The BI report also suggests there's a high level of dysfunction within Oracle's cloud infrastructure operations. Among other things, it reported of infighting and turf wars between the Seattle cloud team and a Silicon Valley team responsible for Oracle's original cloud infrastructure, and of lengthy procurement times for basic hardware orders.
Worth keeping in mind while digesting these reports: Oracle's cloud infrastructure share remains a small fraction of that of market leader Amazon Web Services (AWS), and is also much smaller than that of Microsoft Azure and the Google Cloud Platform (GCP). Though Larry Ellison has taken plenty of shots at AWS and his company has made it more expensive to run Oracle databases on third-party clouds than its own, the fact remains that Oracle -- owing to disadvantages in scale, features and third-party software and services support -- remains a bit player in this fight relative to the Big Three, each of which offer plenty of non-Oracle database services.
Meanwhile, though Oracle still makes sure to talk up the strong growth rates seen by various cloud app businesses during each earnings call, the company's total revenue growth figures make it clear that its cloud growth is being offset by declines in traditional, on-premise, revenue streams. Of course, it's now impossible to know just how much Oracle's total cloud operations are growing, since it stopped breaking out its cloud revenue last year.
In spite of its top-line pressures, Oracle is still seeing healthy EPS growth for now thanks to spending cuts -- non-GAAP operating expenses were down 3% annually in the February quarter -- and giant stock buybacks (they totaled nearly $30 billion over the last three quarters). Thus, while Oracle is expected on average by analysts to see its revenue drop 1% in fiscal 2019 (it ends in May) and grow a modest 2% in fiscal 2020, its EPS is expected to grow about 10% in both fiscal years.
Though Oracle's story isn't exactly like IBM's (IBM) -- among other things, its free cash flow hasn't fallen sharply the way that Big Blue's has from a 2012 peak of $18.2 billion -- it's hard not to see some parallels. Like IBM, Oracle has been gradually losing share in its total addressable market, but has tried to keep Wall Street from focusing on this fact by talking up the strong growth seen by certain businesses and downplaying the declines seen elsewhere. And like IBM, Oracle has leaned heavily on job cuts and buybacks to prop up its EPS in the fact of little to no revenue growth.
One other thing Oracle has had in common with IBM, which last October struck a $34 billion deal to buy Red Hat (RHT) : Oracle hasn't been shy about using M&A to boost its top line.

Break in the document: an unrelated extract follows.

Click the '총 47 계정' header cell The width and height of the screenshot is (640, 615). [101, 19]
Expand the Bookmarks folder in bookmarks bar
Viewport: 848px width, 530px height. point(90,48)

However, this has been a little less true during the last couple of years, as soaring multiples for cloud software firms (that is, the ones actually seeing strong revenue growth) have apparently made Oracle more cautious about pulling the trigger on large deals. Since striking a $9.3 billion deal to buy mid-market cloud software firm NetSuite in mid-2016, Oracle's biggest purchase has been a $1.2 billion deal to buy cloud construction software firm Aconex that was inked in Dec. 2017.
Nonetheless, given the scope of the revenue growth pressures that Oracle is seeing, it's fair to wonder if the company will talk itself into making another costly acquisition of a cloud/SaaS software firm, or perhaps use M&A to grow its presence in a field such as hardware or security. In the absence of meaningfully improved organic growth, Larry Ellison & Co. might decide such a move is its least bad option.